During the winter, I buy herbs, like dill, parsley, more basil, etc. to add. It brings another level to your salads.

8. Salad doesn’t have to be cold.

Make yourself a warm spinach and bacon salad. Grill some romaine.

When I could eat eggs, one of my favorite ways to have salad was to soft-boil a couple of eggs then add those, so that the runny yolks warmed up all the greens.

I may end up wilting some spinach for lunch today, since talking about it has made me crave it.

9. Take advantage of fruit.

I never add a lot of fruit to my salads because that would make them too sweet. But sometimes I get a hankering. This last week I bought an apple, then added a third of it to my salad over three days. I’ve also bought an orange, sectioned it out, then chopped up two to three slices per day in a salad. When we have fresh strawberries, I’ll sometimes add those. Or blueberries. Or grapes. It’s just another flavor to add, to make your salads taste different.

10. Salad exchanges.

Mason jar salads are a thing. Stack all your salad ingredients in a mason jar and carry toppings and salad dressing separate. It’s an easy way to carry salad, as well as to mix it all together once you are ready to eat it.

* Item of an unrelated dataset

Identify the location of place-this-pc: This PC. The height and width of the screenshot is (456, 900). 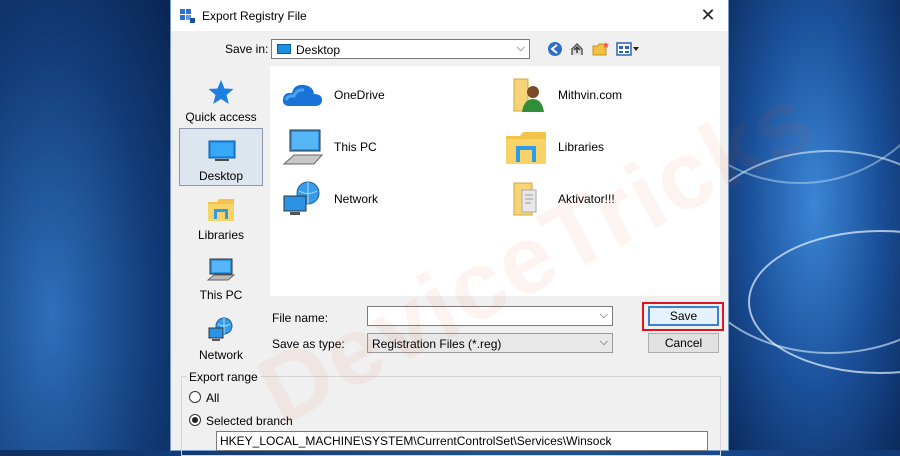
(221, 277).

I read once about a woman who organized a salad exchange at her office. There was a group of them all trying to eat more healthy, so once a week, they’d all make a mason jar salad and exchange it with one another. They had a rotating spreadsheet that listed food allergies, etc.

If I worked in an office I would totally organize one of these. It may or may not work for you. I regularly read recipes for salads looking for new ideas, other things I could add.

So there you go! Leah’s Top Ten Salad Hints.

Do you have any hints that you’d like to add? What is your favorite salad?